Task prompt:
Set down the records that follow exactly and completely.

START The data

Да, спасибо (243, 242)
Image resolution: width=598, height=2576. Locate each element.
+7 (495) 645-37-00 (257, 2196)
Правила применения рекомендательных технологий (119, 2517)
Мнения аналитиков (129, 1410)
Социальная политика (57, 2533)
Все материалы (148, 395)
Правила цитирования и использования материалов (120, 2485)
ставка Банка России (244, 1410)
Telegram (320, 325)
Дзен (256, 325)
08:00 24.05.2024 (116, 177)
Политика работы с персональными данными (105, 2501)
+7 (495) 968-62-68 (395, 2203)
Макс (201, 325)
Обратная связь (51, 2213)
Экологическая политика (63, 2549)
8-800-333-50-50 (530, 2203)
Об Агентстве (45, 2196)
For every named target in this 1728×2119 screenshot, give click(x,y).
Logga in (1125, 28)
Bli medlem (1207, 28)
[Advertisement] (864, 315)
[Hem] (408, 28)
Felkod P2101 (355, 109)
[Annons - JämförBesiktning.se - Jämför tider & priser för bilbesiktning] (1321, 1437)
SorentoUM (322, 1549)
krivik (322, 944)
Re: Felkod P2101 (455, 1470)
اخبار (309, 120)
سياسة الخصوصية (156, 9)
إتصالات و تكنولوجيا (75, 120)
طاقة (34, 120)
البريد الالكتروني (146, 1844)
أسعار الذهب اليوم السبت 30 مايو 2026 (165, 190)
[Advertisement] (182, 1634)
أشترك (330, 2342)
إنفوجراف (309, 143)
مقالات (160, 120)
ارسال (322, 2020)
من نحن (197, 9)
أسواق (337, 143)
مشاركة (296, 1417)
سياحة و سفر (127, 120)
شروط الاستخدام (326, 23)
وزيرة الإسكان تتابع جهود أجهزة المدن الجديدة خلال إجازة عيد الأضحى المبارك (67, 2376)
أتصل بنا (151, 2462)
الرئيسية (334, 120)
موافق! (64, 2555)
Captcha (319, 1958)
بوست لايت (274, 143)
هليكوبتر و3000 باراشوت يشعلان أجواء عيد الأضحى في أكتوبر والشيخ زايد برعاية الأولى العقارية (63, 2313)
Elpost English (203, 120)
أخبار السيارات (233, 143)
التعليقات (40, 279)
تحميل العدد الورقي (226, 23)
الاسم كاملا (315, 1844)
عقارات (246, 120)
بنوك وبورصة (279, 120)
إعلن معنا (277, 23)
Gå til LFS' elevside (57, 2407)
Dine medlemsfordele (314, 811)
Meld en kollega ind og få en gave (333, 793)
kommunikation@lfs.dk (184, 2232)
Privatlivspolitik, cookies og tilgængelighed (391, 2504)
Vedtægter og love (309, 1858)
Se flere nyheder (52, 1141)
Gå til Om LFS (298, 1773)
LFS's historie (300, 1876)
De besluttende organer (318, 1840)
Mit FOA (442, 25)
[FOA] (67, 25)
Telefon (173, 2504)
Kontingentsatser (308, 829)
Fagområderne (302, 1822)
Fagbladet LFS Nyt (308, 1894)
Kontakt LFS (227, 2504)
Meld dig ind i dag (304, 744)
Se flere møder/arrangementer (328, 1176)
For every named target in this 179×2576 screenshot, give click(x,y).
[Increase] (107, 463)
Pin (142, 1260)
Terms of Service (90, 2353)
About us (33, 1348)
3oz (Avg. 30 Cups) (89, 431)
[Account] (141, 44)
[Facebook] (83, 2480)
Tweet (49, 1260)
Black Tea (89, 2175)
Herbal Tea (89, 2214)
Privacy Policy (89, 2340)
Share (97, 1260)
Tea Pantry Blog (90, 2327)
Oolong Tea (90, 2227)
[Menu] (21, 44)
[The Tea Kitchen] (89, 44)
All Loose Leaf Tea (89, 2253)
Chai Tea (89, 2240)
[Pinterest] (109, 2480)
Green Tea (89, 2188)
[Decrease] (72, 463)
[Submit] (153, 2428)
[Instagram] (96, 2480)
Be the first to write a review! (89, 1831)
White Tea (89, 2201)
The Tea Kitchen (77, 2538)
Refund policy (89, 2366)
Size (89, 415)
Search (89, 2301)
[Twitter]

END The data

Output for this task:
Да, спасибо (243, 242)
Image resolution: width=598, height=2576. Locate each element.
+7 (495) 645-37-00 (257, 2196)
Правила применения рекомендательных технологий (119, 2517)
Мнения аналитиков (129, 1410)
Социальная политика (57, 2533)
Все материалы (148, 395)
Правила цитирования и использования материалов (120, 2485)
ставка Банка России (244, 1410)
Telegram (320, 325)
Дзен (256, 325)
08:00 24.05.2024 (116, 177)
Политика работы с персональными данными (105, 2501)
+7 (495) 968-62-68 (395, 2203)
Макс (201, 325)
Обратная связь (51, 2213)
Экологическая политика (63, 2549)
8-800-333-50-50 (530, 2203)
Об Агентстве (45, 2196)
For every named target in this 1728×2119 screenshot, give click(x,y).
Logga in (1125, 28)
Bli medlem (1207, 28)
[Advertisement] (864, 315)
[Hem] (408, 28)
Felkod P2101 (355, 109)
[Annons - JämförBesiktning.se - Jämför tider & priser för bilbesiktning] (1321, 1437)
SorentoUM (322, 1549)
krivik (322, 944)
Re: Felkod P2101 (455, 1470)
اخبار (309, 120)
سياسة الخصوصية (156, 9)
إتصالات و تكنولوجيا (75, 120)
طاقة (34, 120)
البريد الالكتروني (146, 1844)
أسعار الذهب اليوم السبت 30 مايو 2026 (165, 190)
[Advertisement] (182, 1634)
أشترك (330, 2342)
إنفوجراف (309, 143)
مقالات (160, 120)
ارسال (322, 2020)
من نحن (197, 9)
أسواق (337, 143)
مشاركة (296, 1417)
سياحة و سفر (127, 120)
شروط الاستخدام (326, 23)
وزيرة الإسكان تتابع جهود أجهزة المدن الجديدة خلال إجازة عيد الأضحى المبارك (67, 2376)
أتصل بنا (151, 2462)
الرئيسية (334, 120)
موافق! (64, 2555)
Captcha (319, 1958)
بوست لايت (274, 143)
هليكوبتر و3000 باراشوت يشعلان أجواء عيد الأضحى في أكتوبر والشيخ زايد برعاية الأولى العقارية (63, 2313)
Elpost English (203, 120)
أخبار السيارات (233, 143)
التعليقات (40, 279)
تحميل العدد الورقي (226, 23)
الاسم كاملا (315, 1844)
عقارات (246, 120)
بنوك وبورصة (279, 120)
إعلن معنا (277, 23)
Gå til LFS' elevside (57, 2407)
Dine medlemsfordele (314, 811)
Meld en kollega ind og få en gave (333, 793)
kommunikation@lfs.dk (184, 2232)
Privatlivspolitik, cookies og tilgængelighed (391, 2504)
Vedtægter og love (309, 1858)
Se flere nyheder (52, 1141)
Gå til Om LFS (298, 1773)
LFS's historie (300, 1876)
De besluttende organer (318, 1840)
Mit FOA (442, 25)
[FOA] (67, 25)
Telefon (173, 2504)
Kontingentsatser (308, 829)
Fagområderne (302, 1822)
Fagbladet LFS Nyt (308, 1894)
Kontakt LFS (227, 2504)
Meld dig ind i dag (304, 744)
Se flere møder/arrangementer (328, 1176)
For every named target in this 179×2576 screenshot, give click(x,y).
[Increase] (107, 463)
Pin (142, 1260)
Terms of Service (90, 2353)
About us (33, 1348)
3oz (Avg. 30 Cups) (89, 431)
[Account] (141, 44)
[Facebook] (83, 2480)
Tweet (49, 1260)
Black Tea (89, 2175)
Herbal Tea (89, 2214)
Privacy Policy (89, 2340)
Share (97, 1260)
Tea Pantry Blog (90, 2327)
Oolong Tea (90, 2227)
[Menu] (21, 44)
[The Tea Kitchen] (89, 44)
All Loose Leaf Tea (89, 2253)
Chai Tea (89, 2240)
[Pinterest] (109, 2480)
Green Tea (89, 2188)
[Decrease] (72, 463)
[Submit] (153, 2428)
[Instagram] (96, 2480)
Be the first to write a review! (89, 1831)
White Tea (89, 2201)
The Tea Kitchen (77, 2538)
Refund policy (89, 2366)
Size (89, 415)
Search (89, 2301)
[Twitter]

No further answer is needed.